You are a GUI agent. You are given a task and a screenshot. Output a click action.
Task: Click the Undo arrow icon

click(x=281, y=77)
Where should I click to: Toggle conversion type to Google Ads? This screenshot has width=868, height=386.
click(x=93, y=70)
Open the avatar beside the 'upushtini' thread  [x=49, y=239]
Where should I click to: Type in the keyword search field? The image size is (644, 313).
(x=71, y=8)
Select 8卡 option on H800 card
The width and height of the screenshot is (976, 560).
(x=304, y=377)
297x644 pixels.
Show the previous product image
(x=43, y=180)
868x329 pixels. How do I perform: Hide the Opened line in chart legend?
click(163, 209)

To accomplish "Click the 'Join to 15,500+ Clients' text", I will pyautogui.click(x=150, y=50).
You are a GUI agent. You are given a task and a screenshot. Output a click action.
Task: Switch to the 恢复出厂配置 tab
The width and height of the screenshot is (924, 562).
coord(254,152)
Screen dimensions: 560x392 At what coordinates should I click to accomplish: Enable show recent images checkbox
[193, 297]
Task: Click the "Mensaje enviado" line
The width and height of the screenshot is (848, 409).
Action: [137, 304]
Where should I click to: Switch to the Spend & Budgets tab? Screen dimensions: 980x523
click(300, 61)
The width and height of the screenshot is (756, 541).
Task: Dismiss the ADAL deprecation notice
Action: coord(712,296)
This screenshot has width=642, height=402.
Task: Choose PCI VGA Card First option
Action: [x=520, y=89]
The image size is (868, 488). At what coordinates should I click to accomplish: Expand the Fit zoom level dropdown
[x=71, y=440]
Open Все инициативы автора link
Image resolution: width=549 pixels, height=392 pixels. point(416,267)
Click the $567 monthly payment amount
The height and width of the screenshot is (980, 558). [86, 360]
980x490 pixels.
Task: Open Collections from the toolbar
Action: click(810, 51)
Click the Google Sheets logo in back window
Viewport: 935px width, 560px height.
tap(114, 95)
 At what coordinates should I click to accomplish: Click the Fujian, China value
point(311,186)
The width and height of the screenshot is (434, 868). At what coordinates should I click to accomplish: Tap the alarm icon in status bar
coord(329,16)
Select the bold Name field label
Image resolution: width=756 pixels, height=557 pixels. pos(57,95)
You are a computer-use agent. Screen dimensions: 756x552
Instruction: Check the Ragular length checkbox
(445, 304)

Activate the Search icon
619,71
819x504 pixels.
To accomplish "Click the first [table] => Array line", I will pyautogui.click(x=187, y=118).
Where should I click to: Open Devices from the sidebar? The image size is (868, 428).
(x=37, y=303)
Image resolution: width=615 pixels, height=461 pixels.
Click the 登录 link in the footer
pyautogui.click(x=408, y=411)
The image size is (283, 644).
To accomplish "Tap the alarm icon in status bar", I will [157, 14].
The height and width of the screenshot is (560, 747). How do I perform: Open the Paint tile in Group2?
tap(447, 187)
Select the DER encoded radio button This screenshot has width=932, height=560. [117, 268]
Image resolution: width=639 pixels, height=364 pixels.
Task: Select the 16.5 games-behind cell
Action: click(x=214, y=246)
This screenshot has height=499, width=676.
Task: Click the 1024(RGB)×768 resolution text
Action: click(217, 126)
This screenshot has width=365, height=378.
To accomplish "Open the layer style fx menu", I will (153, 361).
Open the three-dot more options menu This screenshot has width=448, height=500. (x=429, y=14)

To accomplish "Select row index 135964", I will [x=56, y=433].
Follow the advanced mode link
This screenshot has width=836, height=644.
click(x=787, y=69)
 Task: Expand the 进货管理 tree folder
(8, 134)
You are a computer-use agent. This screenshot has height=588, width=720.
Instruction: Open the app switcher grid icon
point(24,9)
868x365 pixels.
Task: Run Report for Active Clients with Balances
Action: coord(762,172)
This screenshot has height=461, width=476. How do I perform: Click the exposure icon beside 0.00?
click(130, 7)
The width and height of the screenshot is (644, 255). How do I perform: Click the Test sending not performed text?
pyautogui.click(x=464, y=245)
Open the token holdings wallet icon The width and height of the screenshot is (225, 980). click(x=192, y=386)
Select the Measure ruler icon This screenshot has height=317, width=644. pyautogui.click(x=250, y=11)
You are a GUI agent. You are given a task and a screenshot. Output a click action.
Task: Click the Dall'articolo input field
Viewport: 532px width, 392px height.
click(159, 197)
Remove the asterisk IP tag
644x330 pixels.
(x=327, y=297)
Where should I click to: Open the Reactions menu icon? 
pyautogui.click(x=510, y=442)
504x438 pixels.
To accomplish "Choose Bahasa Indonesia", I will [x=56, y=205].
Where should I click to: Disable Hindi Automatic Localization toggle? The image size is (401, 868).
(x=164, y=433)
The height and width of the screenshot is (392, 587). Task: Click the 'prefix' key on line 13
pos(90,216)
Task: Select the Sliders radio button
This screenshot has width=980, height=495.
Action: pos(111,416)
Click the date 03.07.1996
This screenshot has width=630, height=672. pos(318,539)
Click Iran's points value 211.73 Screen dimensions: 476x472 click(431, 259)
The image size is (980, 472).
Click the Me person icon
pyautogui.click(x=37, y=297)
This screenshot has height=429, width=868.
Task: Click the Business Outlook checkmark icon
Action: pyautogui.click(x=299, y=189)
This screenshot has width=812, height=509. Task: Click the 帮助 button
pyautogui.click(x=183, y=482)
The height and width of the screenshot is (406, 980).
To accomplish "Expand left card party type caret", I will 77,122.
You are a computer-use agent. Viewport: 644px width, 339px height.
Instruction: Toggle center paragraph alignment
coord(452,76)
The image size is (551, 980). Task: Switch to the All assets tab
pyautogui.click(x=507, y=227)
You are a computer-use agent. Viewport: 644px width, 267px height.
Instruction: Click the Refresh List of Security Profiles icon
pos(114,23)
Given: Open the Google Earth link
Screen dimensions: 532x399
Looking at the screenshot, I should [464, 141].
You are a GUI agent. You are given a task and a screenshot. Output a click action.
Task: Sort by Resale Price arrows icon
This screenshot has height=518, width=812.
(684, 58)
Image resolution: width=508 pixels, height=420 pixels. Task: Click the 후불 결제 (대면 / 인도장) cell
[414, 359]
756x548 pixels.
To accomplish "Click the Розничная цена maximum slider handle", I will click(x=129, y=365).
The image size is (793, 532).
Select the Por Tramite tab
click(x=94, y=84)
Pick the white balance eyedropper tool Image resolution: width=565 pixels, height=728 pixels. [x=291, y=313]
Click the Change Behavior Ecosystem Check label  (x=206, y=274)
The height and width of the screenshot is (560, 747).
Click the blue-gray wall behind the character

============================================================

> Instructions for the task
Copy the data above. Keep each line exact.

> Completed exercise
You are a GUI agent. You are given a task and a screenshot. Output a click action.
Task: Click the Undo arrow icon

click(x=281, y=77)
Where should I click to: Toggle conversion type to Google Ads? This screenshot has width=868, height=386.
click(x=93, y=70)
Open the avatar beside the 'upushtini' thread  [x=49, y=239]
Where should I click to: Type in the keyword search field? The image size is (644, 313).
(x=71, y=8)
Select 8卡 option on H800 card
The width and height of the screenshot is (976, 560).
(x=304, y=377)
297x644 pixels.
Show the previous product image
(x=43, y=180)
868x329 pixels. How do I perform: Hide the Opened line in chart legend?
click(163, 209)

To accomplish "Click the 'Join to 15,500+ Clients' text", I will pyautogui.click(x=150, y=50).
You are a GUI agent. You are given a task and a screenshot. Output a click action.
Task: Switch to the 恢复出厂配置 tab
The width and height of the screenshot is (924, 562).
coord(254,152)
Screen dimensions: 560x392 At what coordinates should I click to accomplish: Enable show recent images checkbox
[193, 297]
Task: Click the "Mensaje enviado" line
The width and height of the screenshot is (848, 409).
Action: [137, 304]
Where should I click to: Switch to the Spend & Budgets tab? Screen dimensions: 980x523
click(300, 61)
The width and height of the screenshot is (756, 541).
Task: Dismiss the ADAL deprecation notice
Action: coord(712,296)
This screenshot has width=642, height=402.
Task: Choose PCI VGA Card First option
Action: [x=520, y=89]
The image size is (868, 488). At what coordinates should I click to accomplish: Expand the Fit zoom level dropdown
[x=71, y=440]
Open Все инициативы автора link
Image resolution: width=549 pixels, height=392 pixels. point(416,267)
Click the $567 monthly payment amount
The height and width of the screenshot is (980, 558). [86, 360]
980x490 pixels.
Task: Open Collections from the toolbar
Action: click(810, 51)
Click the Google Sheets logo in back window
Viewport: 935px width, 560px height.
tap(114, 95)
 At what coordinates should I click to accomplish: Click the Fujian, China value
point(311,186)
The width and height of the screenshot is (434, 868). At what coordinates should I click to accomplish: Tap the alarm icon in status bar
coord(329,16)
Select the bold Name field label
Image resolution: width=756 pixels, height=557 pixels. pos(57,95)
You are a computer-use agent. Screen dimensions: 756x552
Instruction: Check the Ragular length checkbox
(445, 304)

Activate the Search icon
619,71
819x504 pixels.
To accomplish "Click the first [table] => Array line", I will pyautogui.click(x=187, y=118).
Where should I click to: Open Devices from the sidebar? The image size is (868, 428).
(x=37, y=303)
Image resolution: width=615 pixels, height=461 pixels.
Click the 登录 link in the footer
pyautogui.click(x=408, y=411)
The image size is (283, 644).
To accomplish "Tap the alarm icon in status bar", I will [157, 14].
The height and width of the screenshot is (560, 747). How do I perform: Open the Paint tile in Group2?
tap(447, 187)
Select the DER encoded radio button This screenshot has width=932, height=560. [117, 268]
Image resolution: width=639 pixels, height=364 pixels.
Task: Select the 16.5 games-behind cell
Action: click(x=214, y=246)
This screenshot has height=499, width=676.
Task: Click the 1024(RGB)×768 resolution text
Action: click(217, 126)
This screenshot has width=365, height=378.
To accomplish "Open the layer style fx menu", I will (153, 361).
Open the three-dot more options menu This screenshot has width=448, height=500. (x=429, y=14)

To accomplish "Select row index 135964", I will [x=56, y=433].
Follow the advanced mode link
This screenshot has width=836, height=644.
click(x=787, y=69)
 Task: Expand the 进货管理 tree folder
(8, 134)
You are a computer-use agent. This screenshot has height=588, width=720.
Instruction: Open the app switcher grid icon
point(24,9)
868x365 pixels.
Task: Run Report for Active Clients with Balances
Action: coord(762,172)
This screenshot has height=461, width=476. How do I perform: Click the exposure icon beside 0.00?
click(130, 7)
The width and height of the screenshot is (644, 255). How do I perform: Click the Test sending not performed text?
pyautogui.click(x=464, y=245)
Open the token holdings wallet icon The width and height of the screenshot is (225, 980). click(x=192, y=386)
Select the Measure ruler icon This screenshot has height=317, width=644. pyautogui.click(x=250, y=11)
You are a GUI agent. You are given a task and a screenshot. Output a click action.
Task: Click the Dall'articolo input field
Viewport: 532px width, 392px height.
click(159, 197)
Remove the asterisk IP tag
644x330 pixels.
(x=327, y=297)
Where should I click to: Open the Reactions menu icon? 
pyautogui.click(x=510, y=442)
504x438 pixels.
To accomplish "Choose Bahasa Indonesia", I will [x=56, y=205].
Where should I click to: Disable Hindi Automatic Localization toggle? The image size is (401, 868).
(x=164, y=433)
The height and width of the screenshot is (392, 587). Task: Click the 'prefix' key on line 13
pos(90,216)
Task: Select the Sliders radio button
This screenshot has width=980, height=495.
Action: pos(111,416)
Click the date 03.07.1996
This screenshot has width=630, height=672. pos(318,539)
Click Iran's points value 211.73 Screen dimensions: 476x472 click(431, 259)
The image size is (980, 472).
Click the Me person icon
pyautogui.click(x=37, y=297)
This screenshot has height=429, width=868.
Task: Click the Business Outlook checkmark icon
Action: pyautogui.click(x=299, y=189)
This screenshot has width=812, height=509. Task: Click the 帮助 button
pyautogui.click(x=183, y=482)
The height and width of the screenshot is (406, 980).
To accomplish "Expand left card party type caret", I will 77,122.
You are a computer-use agent. Viewport: 644px width, 339px height.
Instruction: Toggle center paragraph alignment
coord(452,76)
The image size is (551, 980). Task: Switch to the All assets tab
pyautogui.click(x=507, y=227)
You are a computer-use agent. Viewport: 644px width, 267px height.
Instruction: Click the Refresh List of Security Profiles icon
pos(114,23)
Given: Open the Google Earth link
Screen dimensions: 532x399
Looking at the screenshot, I should [464, 141].
You are a GUI agent. You are given a task and a screenshot. Output a click action.
Task: Sort by Resale Price arrows icon
This screenshot has height=518, width=812.
(684, 58)
Image resolution: width=508 pixels, height=420 pixels. Task: Click the 후불 결제 (대면 / 인도장) cell
[414, 359]
756x548 pixels.
To accomplish "Click the Розничная цена maximum slider handle", I will click(x=129, y=365).
The image size is (793, 532).
Select the Por Tramite tab
click(x=94, y=84)
Pick the white balance eyedropper tool Image resolution: width=565 pixels, height=728 pixels. [x=291, y=313]
Click the Change Behavior Ecosystem Check label  (x=206, y=274)
The height and width of the screenshot is (560, 747).
Click the blue-gray wall behind the character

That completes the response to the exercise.